*** Opening of Selected extract ***
One of Alfred Hitchcock's favorite writers, John Buchan, was the author of some 30 novels and seven collections of short stories, and was probably the most popular spy novelist during the period of World War I. Among the best known of his works are the novels about spy-catcher Richard Hannay, as featured in The Thirty-Nine Steps (1915) and Greenmantle (1916):
When he wasn't busy writing spy novels, Buchan also served a brief stint as Great Britain's Director of Intelligence, as a director of the news agency Reuters, and--after moving to Canada (where he was created the first Baron Tweedsmuir of Elsfield)--as Canada's 15th Governor General (1935-1940). Buchan himself is the subject of a number of reminiscences and biographies:
At about the same time that Buchan was producing his first Hannay novels, author Gaston Leroux was publishing Rouletabille chez Krupp (1917), one of the earliest French spy novels, which featured his now famous character Joseph Rouletabille. This dashing young journalist with a bullet-shaped head (hence his name) becomes a French secret agent who infiltrates the Krupp armament factories and saves Paris from being destroyed by a German missile. The character was featured in a number of Leroux's novels, and has appeared in several films, TV series and comic books:
Leroux was not a one-character author. He is equally well-known for his other major series character, Cheri-Bibi, and is perhaps best known outside Europe for his immortal tale of unrequited love, Le Fantôme de l'Opéra (The Phantom of the Opera, 1910). (Could there be a new direction in book collecting here...novels about spies who love operas...?)
*** Close of Selected extract ***
*** Opening of Material provided ***
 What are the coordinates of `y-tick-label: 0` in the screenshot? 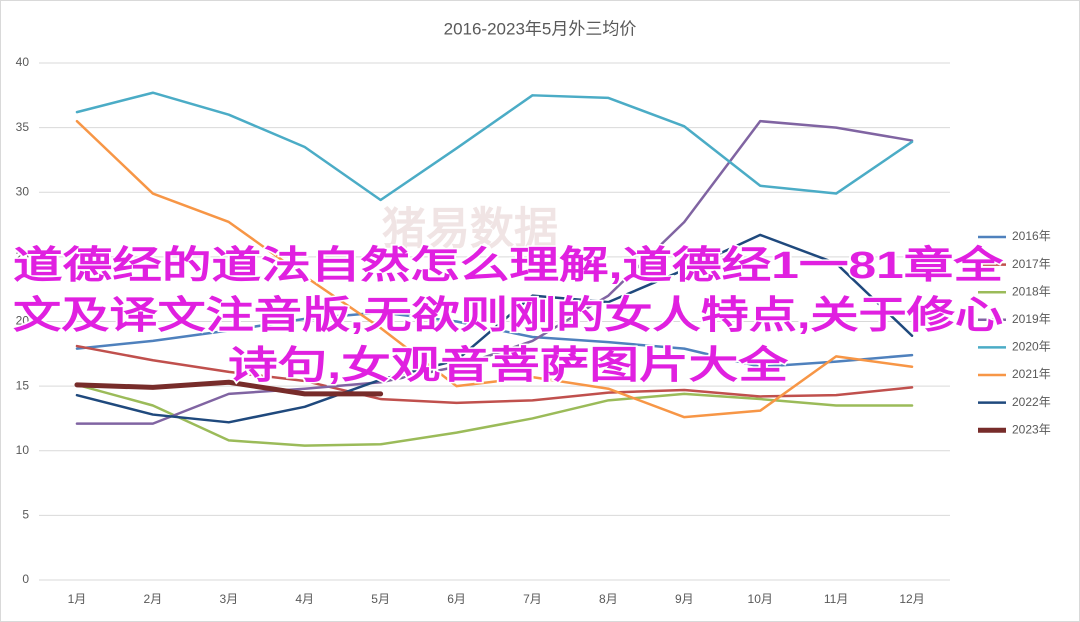 It's located at (26, 579).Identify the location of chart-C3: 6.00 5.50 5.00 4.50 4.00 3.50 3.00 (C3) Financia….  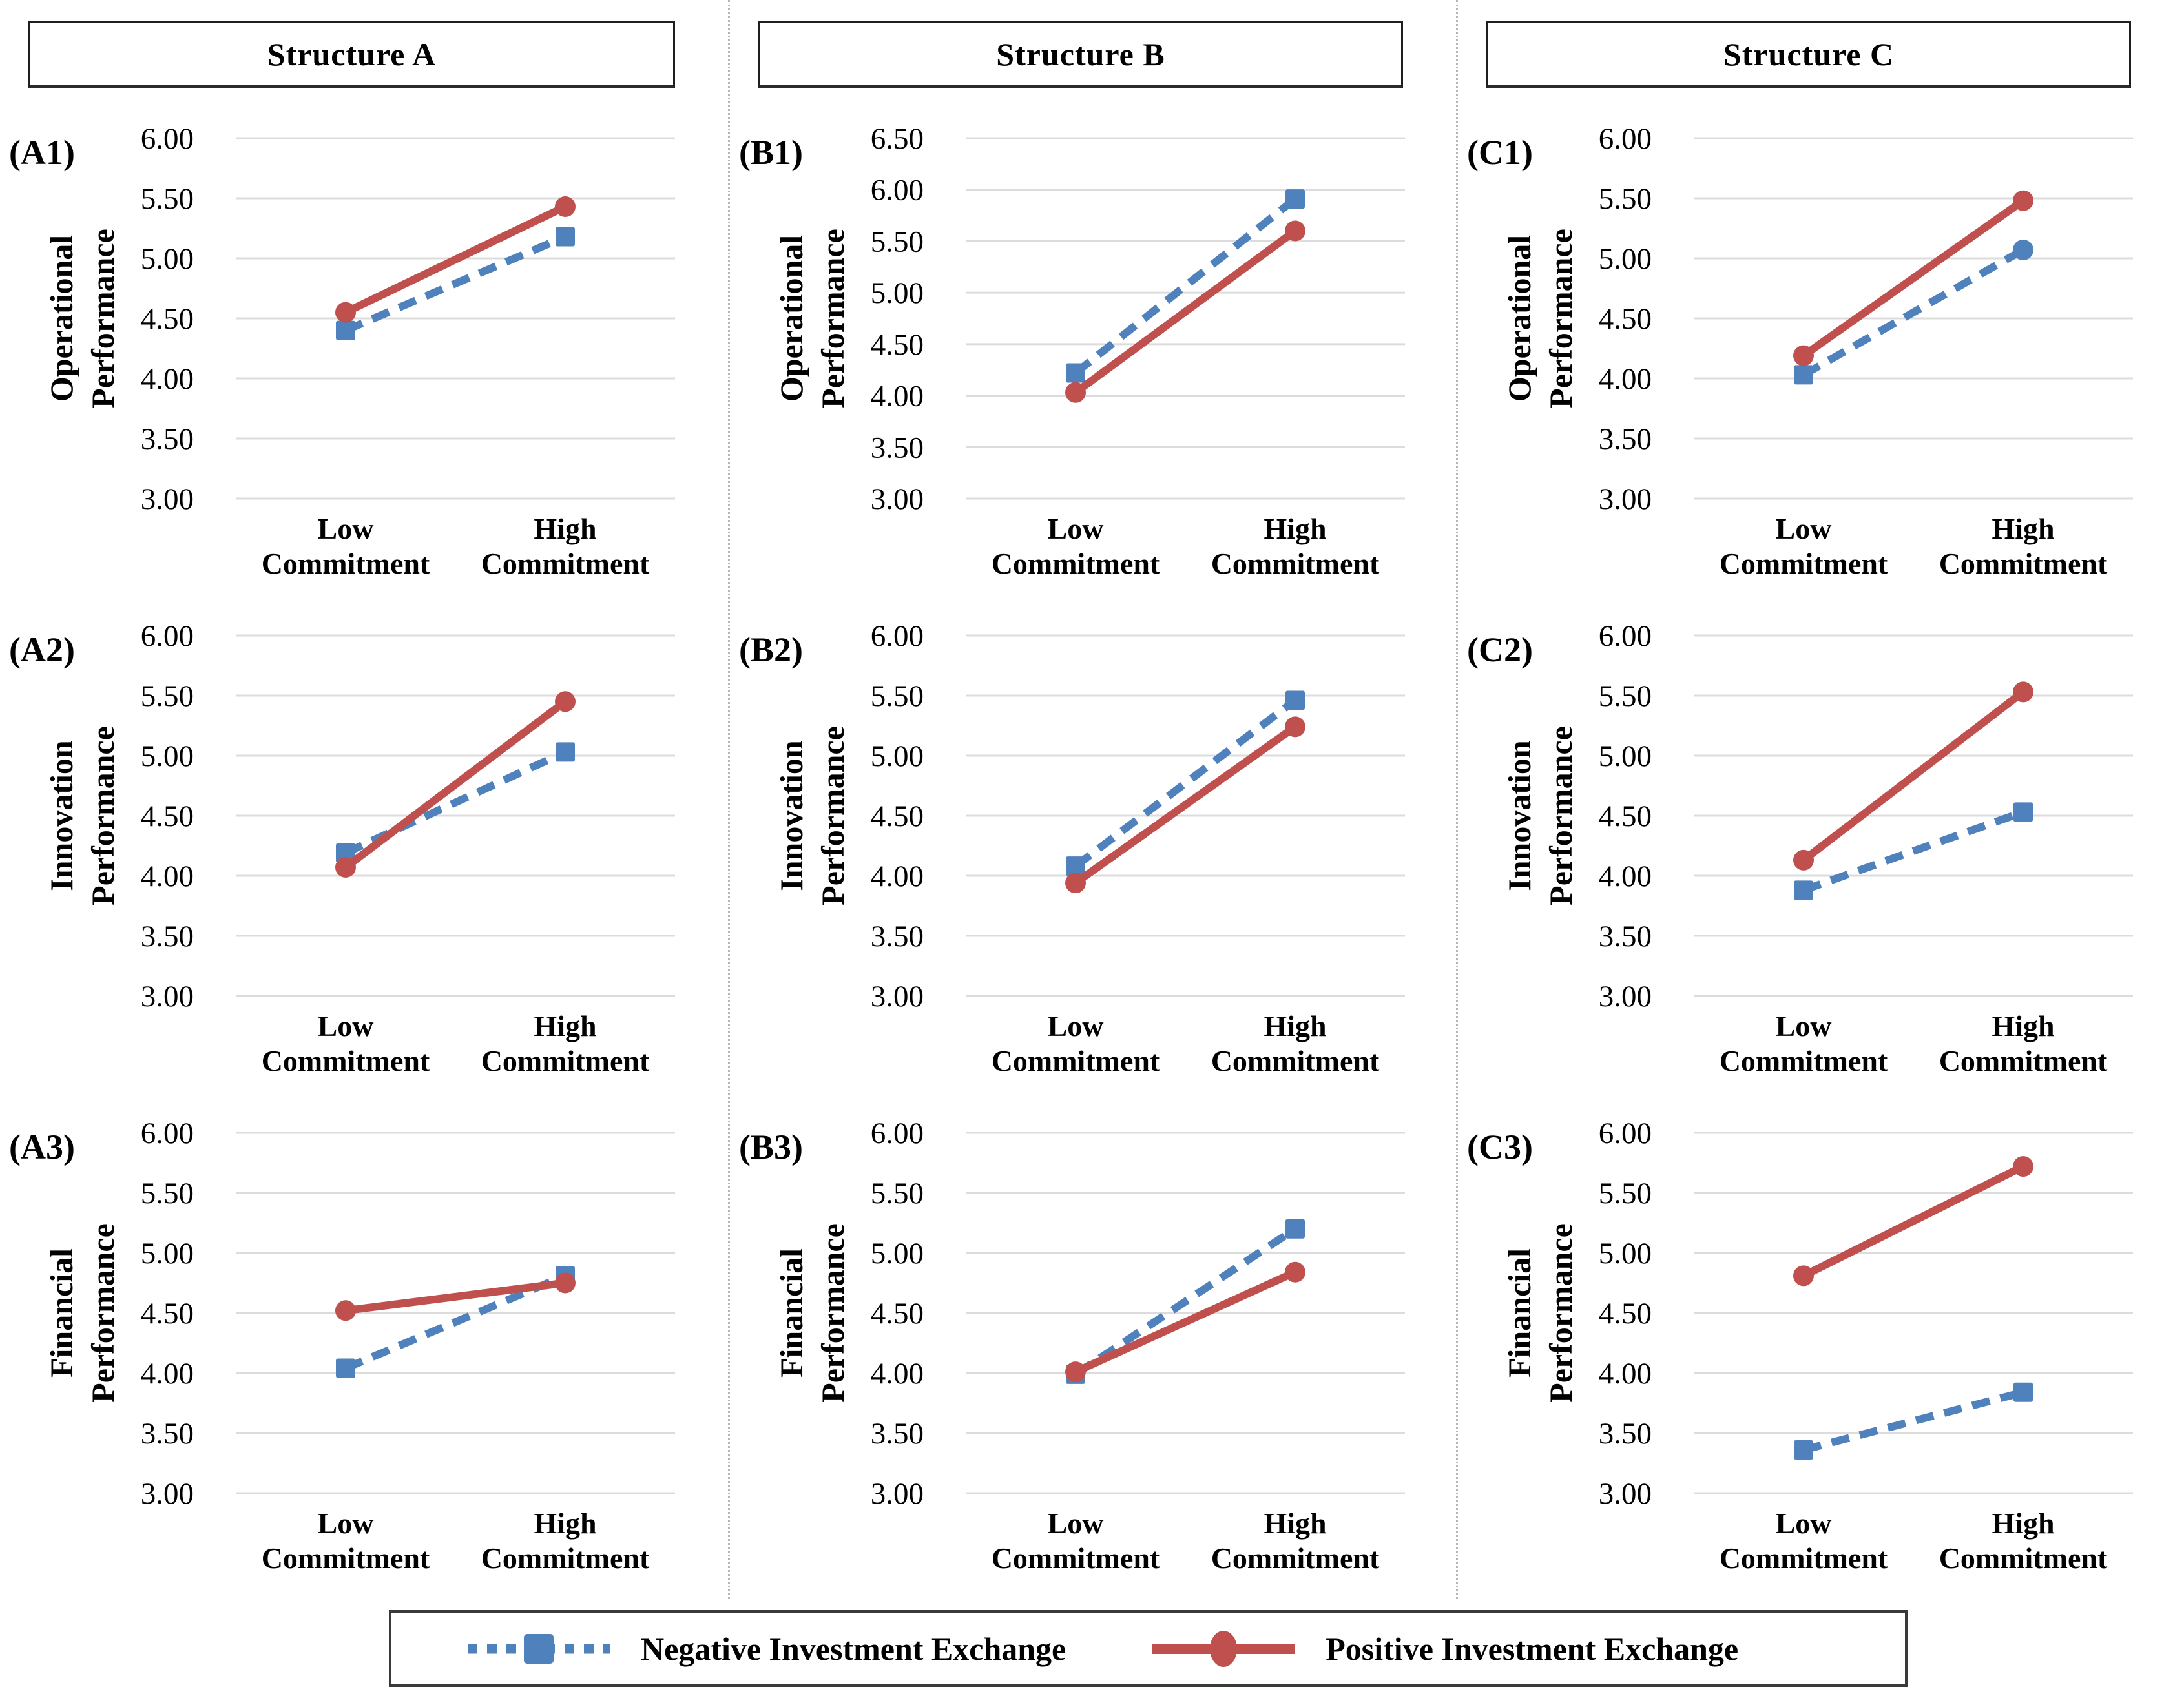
*** Close of Material provided ***
#### [What is required]
Write the next part of the piece above on early spy novelists, starting right after its last sentence.

#### [Answer section]
The interwar period (1918-1939) saw a number of spy novels penned by retired intelligence officers. Among the more notable of these authors were W. Somerset Maugham and Eric Ambler:
Though Maugham would arguably have the greater impact on literature in general (by virtue of works like Of Human Bondage, The Moon and Sixpence, and Rain), Ambler would have far greater impact on spy fiction as a genre. As Thomas Jones observes in a recent article,
[w]ith the six novels he wrote in the years leading up to the second world war - five of which have just been reissued by Penguin Modern Classics - Eric Ambler revitalised the British thriller, rescuing the genre from the jingoistic clutches of third-rate imitators of John Buchan, and recasting it in a more realist, nuanced and leftishly intelligent - not to mention exciting - mould.
Among other twists on the traditional spy story, Ambler depicted enemy agents as positive and heroic:
While the eve of yet another global conflagration would see the debut of two of spy fiction's most successful authors, it was the "war" after the war that would give rise to the golden age of spy fiction....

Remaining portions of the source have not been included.